Home PublicationsCommentary Technical, Cultural, and Operational Barriers To Mental Health Data Sharing

Technical, Cultural, and Operational Barriers To Mental Health Data Sharing

by Travis Korte
Rorschach test

About five percent of Americans suffer from severe mental illness, but mental health services around the country are plagued with low quality of care and access to mental health care is worse than access to other medical services. To make matters worse, mental health care providers and researchers have a more difficult time leveraging data to solve these problems than their counterparts in other medical fields, in part because sharing mental health and other behavioral data is subject to additional restrictions at the federal and state levels that exceed the general data sharing restrictions put forth in the Health Insurance Portability and Accountability Act (HIPAA). These restrictions create technical challenges to sharing mental health data and introduce uncertainty among providers that makes them less inclined to share this data. To ensure that people suffering from mental illness do not get left behind in the data-driven health care revolution, the Office of the National Coordinator for Health Information Technology (ONC) should incentivize providers to build technical capacity around sharing mental health data, as well as work to educate providers on compliance. In addition, state health departments should pilot behavioral data sharing programs that build off of recent successes in Florida and Alabama.

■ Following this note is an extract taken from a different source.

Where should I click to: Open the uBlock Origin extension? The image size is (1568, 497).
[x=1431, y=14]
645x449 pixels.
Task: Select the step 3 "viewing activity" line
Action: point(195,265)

The first way to improve mental health data sharing is overcoming a significant technical barrier associated with data transmission. In addition to HIPAA restrictions that govern all personally identifiable health data sharing, behavioral information such as mental health data is subject to the federal regulation 42 CFR Part 2, which prevents health organizations from sharing identifiable patient data from federally-funded substance abuse programs without signed consent, even for treatment purposes. This additional layer of protections means that most electronic health record (EHR) systems cannot properly handle mental health data, because they cannot accommodate multiple kinds of security that apply to different kinds of data. The leading approach to this issue is a technical capability known as data segmentation, which allows EHRs to apply one level of security to generic health data and another to behavioral data. This technology is a relatively recent development and has not yet been widely adopted in EHR systems. ONC is currently considering including some basic technological measures that enable segmentation into its Meaningful Use incentive program, and per the recommendations of the Health IT Policy Committee, the agency should include these measures in the Meaningful Use Stage 3 guidelines for health care providers.

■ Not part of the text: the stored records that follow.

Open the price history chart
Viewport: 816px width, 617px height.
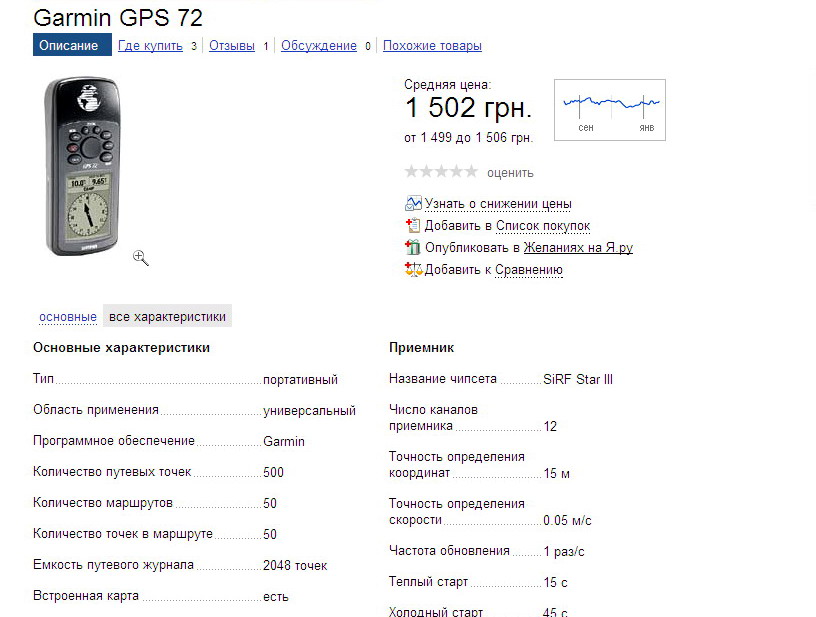pos(610,110)
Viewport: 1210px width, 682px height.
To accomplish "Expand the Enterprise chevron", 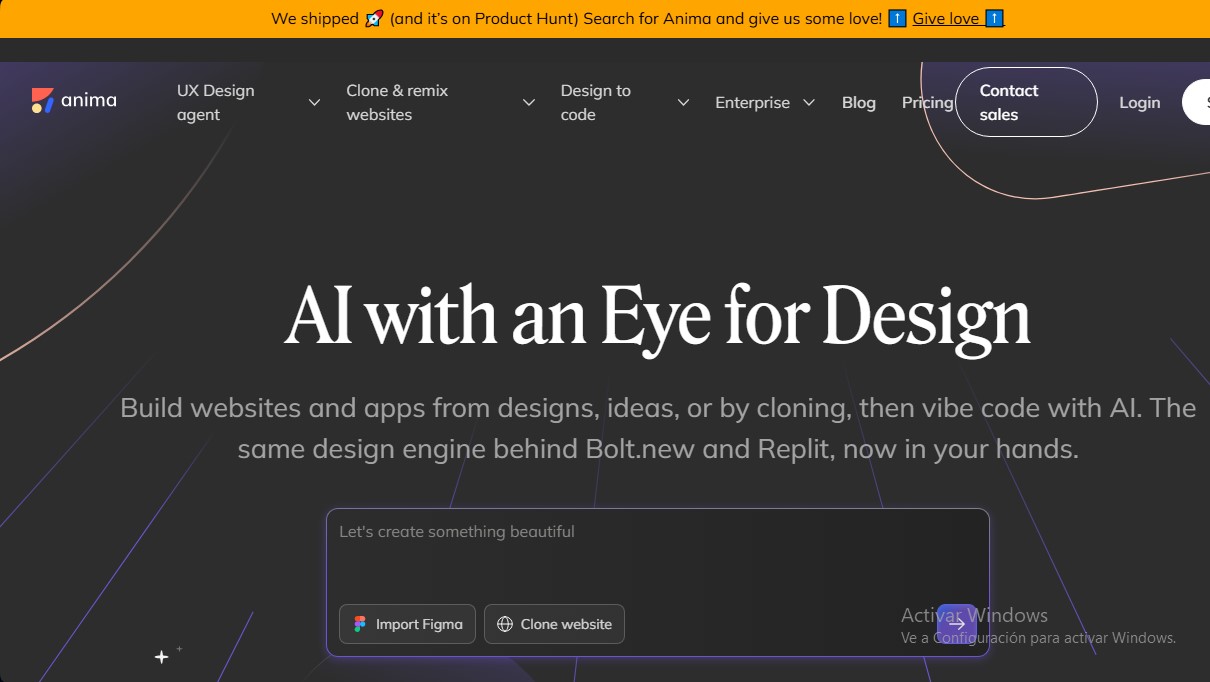I will coord(809,102).
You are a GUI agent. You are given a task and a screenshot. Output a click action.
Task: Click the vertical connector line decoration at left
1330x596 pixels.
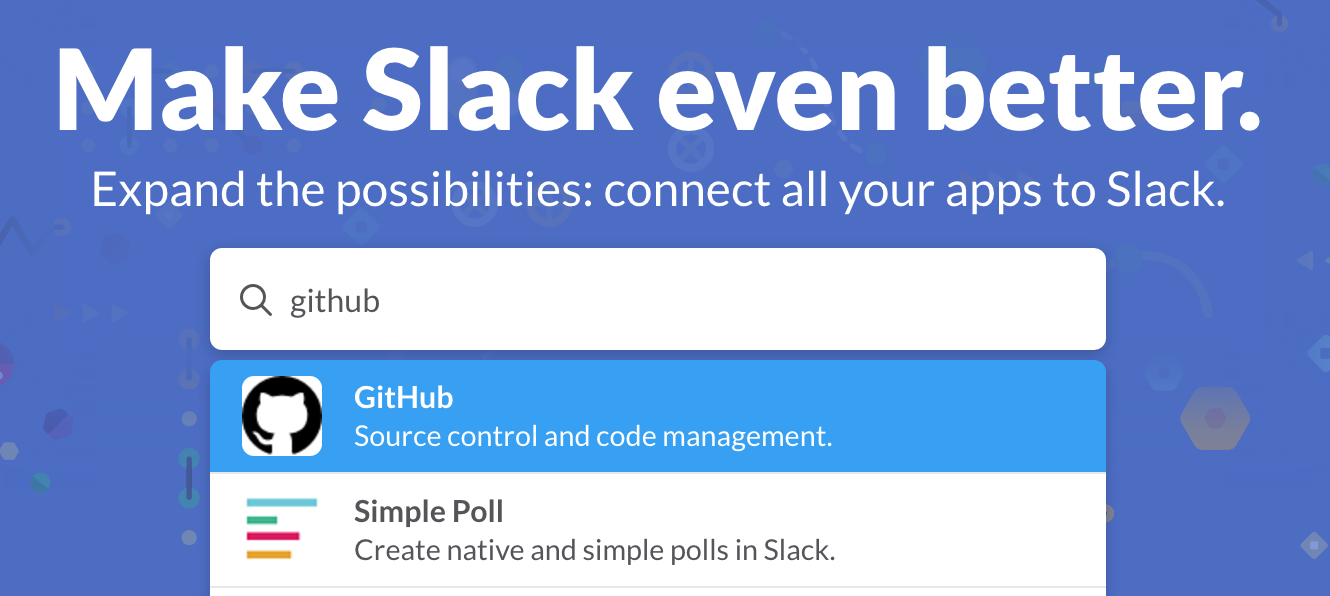pyautogui.click(x=188, y=476)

Another way to improve mental health data sharing is educating providers on the complexities of complying with federal regulations around sharing. This includes both providers who may be hesitant to share mental health data because of uncertainties associated with the regulations but also those who fear that their trading partners might misuse the data. If these providers are not confident that their mental health data sharing efforts will be compliant, they will be less likely to participate and patients with mental illnesses will be less likely to reap the benefits of shared data. To ensure that the aforementioned technical approaches to sharing mental health data do not go unused, it is critical for ONC to work with state health agencies to increase educational efforts in this area.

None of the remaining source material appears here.